When MTB develops resistance to the two most powerful first-line antibiotics, the resulting infection is classified as multidrug-resistant TB (MDR-TB). If it gains additional resistance to key second-line drugs, it becomes extensively drug-resistant TB (XDR-TB). Both forms are far harder and more expensive to treat, often requiring two years or more of therapy with drugs that have more side effects.

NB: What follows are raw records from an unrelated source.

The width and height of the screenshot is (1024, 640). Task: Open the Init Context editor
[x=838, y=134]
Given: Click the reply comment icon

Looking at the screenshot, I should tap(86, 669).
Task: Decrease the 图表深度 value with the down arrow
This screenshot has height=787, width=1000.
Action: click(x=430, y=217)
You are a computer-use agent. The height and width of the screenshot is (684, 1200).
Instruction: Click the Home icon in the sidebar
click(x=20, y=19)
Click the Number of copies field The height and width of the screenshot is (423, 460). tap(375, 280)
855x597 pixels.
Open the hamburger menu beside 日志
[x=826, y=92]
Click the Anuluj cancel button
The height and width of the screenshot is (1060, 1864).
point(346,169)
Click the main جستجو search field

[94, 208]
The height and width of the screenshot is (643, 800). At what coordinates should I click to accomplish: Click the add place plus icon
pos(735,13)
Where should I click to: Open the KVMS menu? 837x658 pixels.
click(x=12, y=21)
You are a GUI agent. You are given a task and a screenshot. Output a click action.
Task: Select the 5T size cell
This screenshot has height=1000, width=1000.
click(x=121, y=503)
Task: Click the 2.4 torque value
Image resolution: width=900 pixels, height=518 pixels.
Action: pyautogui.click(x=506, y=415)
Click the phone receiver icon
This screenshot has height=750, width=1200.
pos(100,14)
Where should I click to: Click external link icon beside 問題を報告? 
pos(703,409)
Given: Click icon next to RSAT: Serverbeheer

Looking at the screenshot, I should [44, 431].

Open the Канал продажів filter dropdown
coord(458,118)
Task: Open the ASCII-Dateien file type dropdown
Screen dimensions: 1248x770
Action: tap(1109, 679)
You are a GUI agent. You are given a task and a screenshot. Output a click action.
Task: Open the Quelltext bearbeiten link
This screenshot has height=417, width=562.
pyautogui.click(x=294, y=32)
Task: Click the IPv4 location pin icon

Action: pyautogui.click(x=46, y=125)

Drug-resistant TB is a growing global crisis. In 2023, approximately 400,000 new cases of drug-resistant TB were reported, contributing to an estimated 150,000 deaths. Resistance develops most often when treatment is incomplete, inconsistent, or uses the wrong drug combinations.

The BCG Vaccine

The only existing TB vaccine, known as BCG, has been in use since the 1920s and is given to infants in most countries where TB is common. It is effective at preventing severe forms of TB in children, particularly TB meningitis and disseminated disease. However, its effectiveness against pulmonary TB in adults is highly variable, which is one reason it is not routinely used in the United States. Protection from the childhood dose also wanes over time, leaving adults in high-burden countries vulnerable despite having been vaccinated.

Global Impact Today

TB is often thought of as a disease of the past, but the numbers tell a different story. With 10.8 million new cases annually, it remains one of the world’s most widespread infectious diseases. The burden falls disproportionately on low- and middle-income countries, particularly in Southeast Asia and sub-Saharan Africa, where crowded living conditions, limited healthcare access, and high rates of HIV create ideal conditions for transmission. Even in wealthier nations, TB persists in immigrant communities, homeless populations, and people with compromised immune systems.